IEA: Pollution threatens 'golden age of gas'
Fracking for shale gas may be dangerous, but the international agency offers a list of rules it says can make the process 'environmentally acceptable.'
Tue, May 29 2012 at 3:24 PM

Related Topics:

Fossil Fuels, Natural Gas, Shale Gas, Fracking, Water Pollution
natural gas rig

GAS PAINS: Water pollution and other side effects could turn the public against natural gas production, the IEA warns, threatening the fuel's recent popularity. (Photo: U.S. Energy Department)

A "golden age" of natural gas is dawning, thanks to crafty drilling techniques like hydraulic fracturing, according to a new report from the International Energy Agency, a Paris-based intergovernmental group. But if the gas industry doesn't obey a few environmental golden rules, the IEA adds, its boom may soon become a bust.
 
The fuel behind this golden age is shale gas, known as an "unconventional" gas because the industry long deemed it impossible or impractical to extract. It's accessible now with the help of hydraulic fracturing, aka fracking, which uses pressurized water, sand and chemicals to release it from deep deposits of shale.
 
Fracking has helped the U.S. pass Russia as the world's No. 1 gas producer in recent years, and it's now spreading across the globe as more countries hope to unearth their own buried treasures. But as some U.S. communities have learned the hard way, shale gas can come at the expense of other treasures. Critics say fracking contaminates groundwater with methane and industrial chemicals, and scientists have shown it causes air pollution and can indirectly lead to earthquakes.
 
Yet while acknowledging such "serious hazards" posed by shale gas development, the IEA's new report argues it can be made safe and sustainable — if drilling companies are willing to follow a set of seven basic "golden rules."
 
"The technology and the know-how already exist for unconventional gas to be produced in an environmentally acceptable way," IEA executive director Maria van der Hoeven says in a press release. "But if the social and environmental impacts are not addressed properly, there is a very real possibility that public opposition ... will halt the unconventional gas revolution in its tracks."

Material shown —

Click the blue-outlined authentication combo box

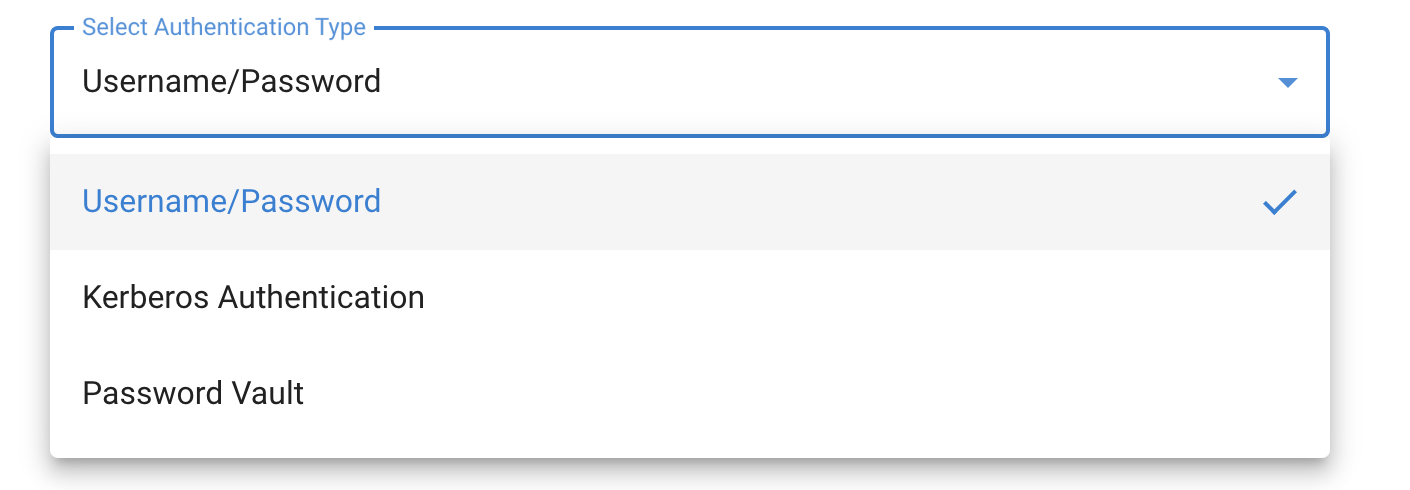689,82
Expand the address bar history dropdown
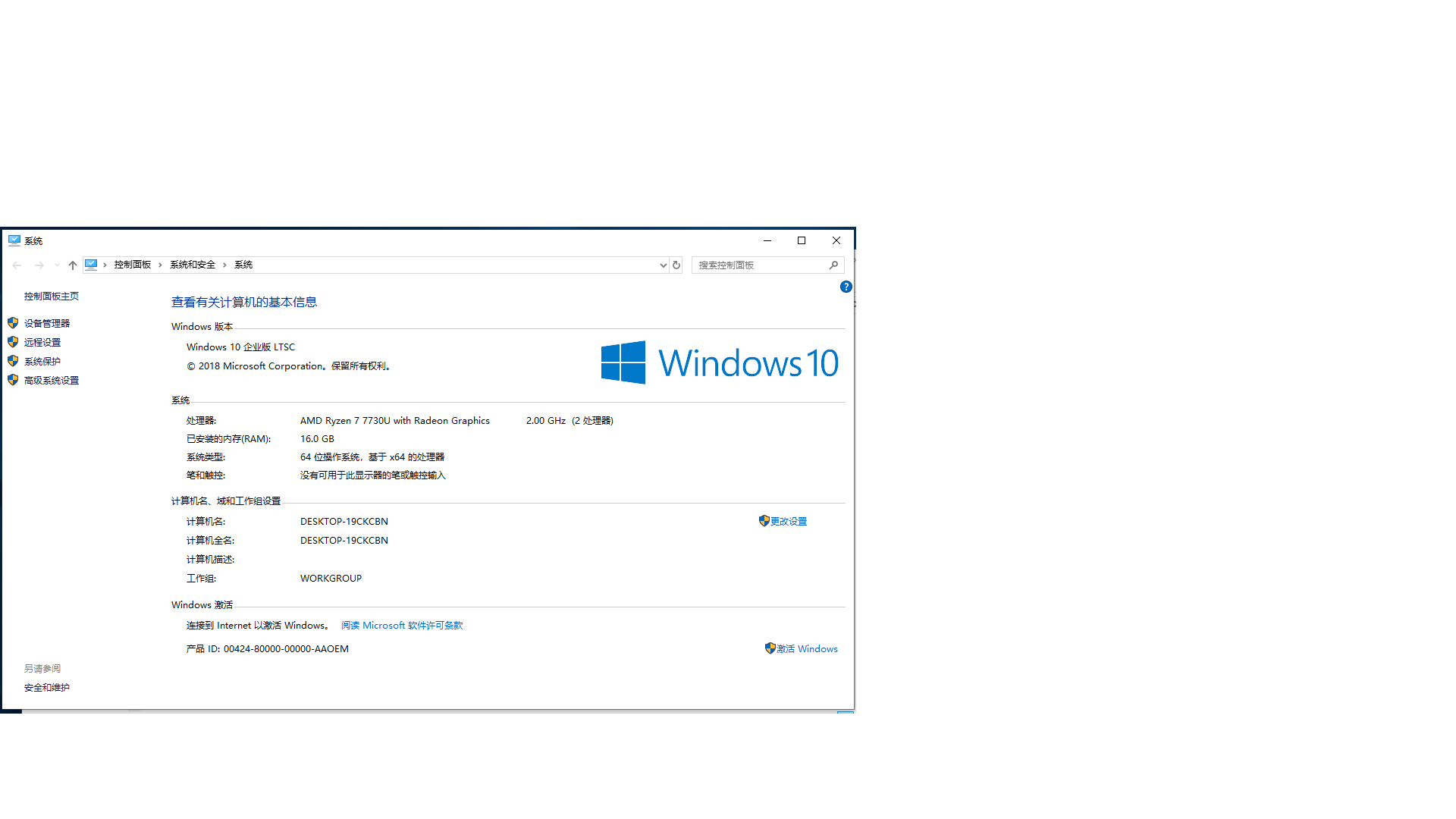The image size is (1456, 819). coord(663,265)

==

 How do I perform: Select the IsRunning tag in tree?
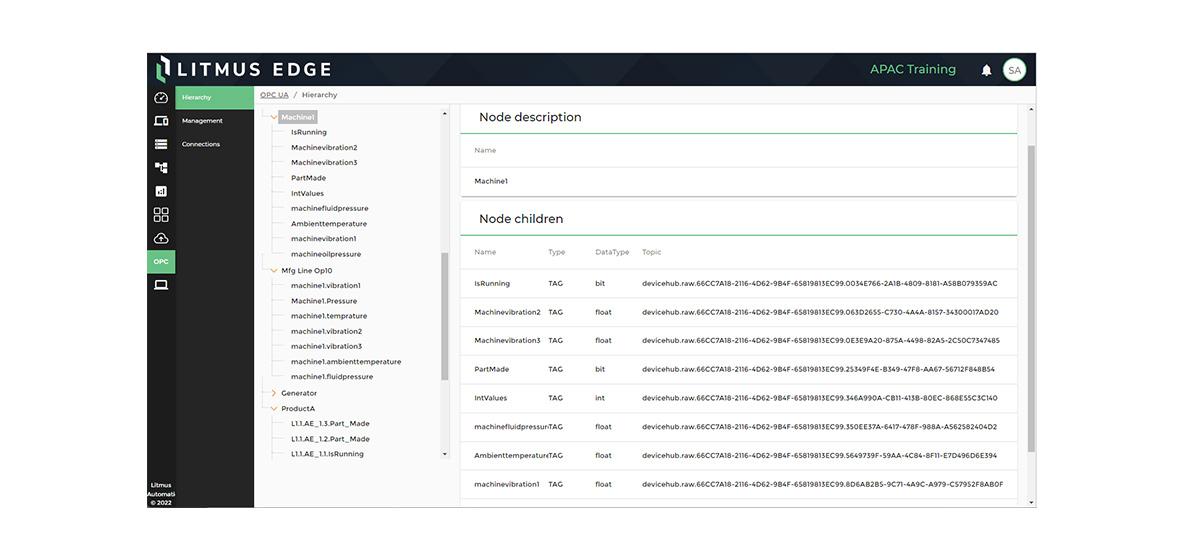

Exercise requirements —
a) Reproduce the passage of the shale gas article starting at "The fuel behind" and ending at "deposits of shale.".
b) Carry the article about the IEA and shale gas forward from its last sentence.
The material shown here was taken from a separate source, unrelated to the article.

Answers in order —
a)
The fuel behind this golden age is shale gas, known as an "unconventional" gas because the industry long deemed it impossible or impractical to extract. It's accessible now with the help of hydraulic fracturing, aka fracking, which uses pressurized water, sand and chemicals to release it from deep deposits of shale.

b)
 
This revolution has so far been led by the U.S., where fracking first gained traction in Texas and later spread to Pennsylvania, West Virginia and New York, which lie above the gas-rich Marcellus Shale. But according to the U.S. Energy Information Administration, about 5,760 trillion cubic feet of technically recoverable shale gas is scattered among 32 other countries (see map below), nearly seven times the known total under U.S. soil. The IEA expects worldwide production of unconventional gas to triple over the next two decades, most of it coming from shale.
 
Click map to enlarge. (Image: U.S. Energy Information Administration)
 
Yet despite such lofty projections, the revolution is already unraveling in some places. Municipalities in New York are allowed to ban fracking within their borders, and nearly two dozen have already done so. Vermont recently became the first U.S. state to ban fracking — largely a symbolic move, since it has no proven shale gas reserves, but similar efforts are in the works in Michigan, Ohio and New York. France and Bulgaria have also banned the practice, and fracking operations have been suspended in the U.K. amid fears over earthquakes.
 
It's this kind of backlash the IEA aims to help energy companies avoid. And to do that, the agency says they must accept small financial sacrifices in the name of safety.
 
"If this new industry is to prosper, it needs to earn and maintain its social license to operate," says IEA chief economist Fatih Birol in the press release. "This comes with a financial cost, but in our estimation the additional costs are likely to be limited." Applying the golden rules will raise the cost of a typical shale gas well by around 7 percent, Birol says, although he adds that larger projects with multiple wells could reduce operating costs over time by investing in better practices.
 
The full report is nearly 150 pages long, and includes further details for each rule, but its basic list of recommendations is as follows:
 
  • "Measure, disclose and engage"
  • "Watch where you drill"
  • "Isolate wells and prevent leaks"
  • "Treat water responsibly"
  • "Eliminate venting, minimize flaring and other emissions"
  • "Be ready to think big"
  • "Ensure a consistently high level of environmental performance"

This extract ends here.